--- GOAL OF THE EXERCISE ---
Return every line of the records that contains the string "This". Case counts.

--- DATASET RECORDS ---
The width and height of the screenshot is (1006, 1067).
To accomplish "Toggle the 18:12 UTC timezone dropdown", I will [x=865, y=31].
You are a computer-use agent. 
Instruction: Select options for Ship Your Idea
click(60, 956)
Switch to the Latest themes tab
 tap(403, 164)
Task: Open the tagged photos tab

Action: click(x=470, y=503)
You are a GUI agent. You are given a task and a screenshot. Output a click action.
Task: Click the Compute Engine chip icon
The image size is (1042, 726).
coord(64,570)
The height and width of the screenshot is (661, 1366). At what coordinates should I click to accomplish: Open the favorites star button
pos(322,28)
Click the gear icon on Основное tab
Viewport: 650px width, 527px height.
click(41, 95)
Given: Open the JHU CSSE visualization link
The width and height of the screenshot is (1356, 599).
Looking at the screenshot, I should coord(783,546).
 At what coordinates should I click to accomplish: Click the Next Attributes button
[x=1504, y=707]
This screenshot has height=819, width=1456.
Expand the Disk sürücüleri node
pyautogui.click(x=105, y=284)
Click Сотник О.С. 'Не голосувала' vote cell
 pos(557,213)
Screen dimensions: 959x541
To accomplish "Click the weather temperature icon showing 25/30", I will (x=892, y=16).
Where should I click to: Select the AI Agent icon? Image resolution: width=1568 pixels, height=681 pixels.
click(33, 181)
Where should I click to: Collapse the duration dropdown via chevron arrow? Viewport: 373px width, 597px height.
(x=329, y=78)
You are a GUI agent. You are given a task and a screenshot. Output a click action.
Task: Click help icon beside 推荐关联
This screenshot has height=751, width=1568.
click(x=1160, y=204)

--- RESPONSE TO THE EXERCISE ---
This screenshot has height=819, width=1456.
This screenshot has height=751, width=1568.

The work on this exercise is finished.